BANGKA — Mahasiswa Kuliah Kerja Nyata (KKN) Institut Agama Islam Negeri Syaikh Abdurrahman Siddik Bangka Belitung ( IAIN SAS Babel ) mengadakan acara penyuluhan stunting di Balai Desa Simpang Tiga, Jumat (19/7/2024).
Kegiatan penyuluhan stunting ini dihadiri oleh puluhan warga setempat, termasuk ibu-ibu hamil dan orang tua yang memiliki balita.
Acara ini merupakan bagian dari program KKN yang bertujuan untuk meningkatkan kesadaran masyarakat mengenai pentingnya pencegahan stunting pada anak-anak.
Kepala Desa Simpang Tiga, Sartojoyo, turut hadir di kegiatan juga memberikan apresiasi dan respon positif terhadap mahasiswa KKN IAIN SAS Babel atas inisiatif mahasiswa KKN dalam mengadakan kegiatan yang bermanfaat bagi masyarakat desa.
“Saya selaku Kepala Desa ucapkan terima kasih kepada adik-adik mahasiswa yang telah memberikan penyuluhan berkaitan dengan pencegahan stunting ini, kegiatan yang sangat bermanfaat, tetap semangat untuk adik-adik KKN” Ungkapnya.
Dalam penyuluhan tersebut, para mahasiswa KKN mengundang salah satu bidan di desa Jayati, A.Md.Gz untuk menjelaskan tentang apa itu stunting, faktor penyebabnya, serta dampak negatif yang ditimbulkan jika tidak ditangani dengan baik.

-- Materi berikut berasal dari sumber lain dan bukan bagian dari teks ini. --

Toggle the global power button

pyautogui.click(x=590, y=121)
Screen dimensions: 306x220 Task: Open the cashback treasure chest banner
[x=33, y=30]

Mereka juga memberikan informasi mengenai pola makan sehat dan pentingnya asupan gizi yang cukup selama masa kehamilan dan pertumbuhan anak.
Salah satu mahasiswa KKN, Selvia, menyampaikan bahwa tujuan utama dari penyuluhan ini adalah untuk memberikan pemahaman kepada masyarakat agar lebih peduli terhadap kesehatan dan gizi anak-anak mereka.
“Kami berharap melalui penyuluhan ini, masyarakat dapat memahami pentingnya pencegahan stunting dan menerapkan pola hidup sehat dalam keluarga mereka,” ujarnya.
Acara penyuluhan ini juga diramaikan dengan sesi tanya jawab, dimana warga bisa langsung berkonsultasi mengenai masalah gizi dan kesehatan anak mereka.
Program KKN IAIN SAS Babel di Desa Simpang Tiga ini mendapat dukungan penuh dari berbagai pihak, termasuk pemerintah desa dan Puskesmas setempat.
Kegiatan ini diharapkan dapat memberikan dampak positif dan berkelanjutan bagi peningkatan kesehatan masyarakat, khususnya dalam upaya pencegahan stunting di Desa Simpang Tiga.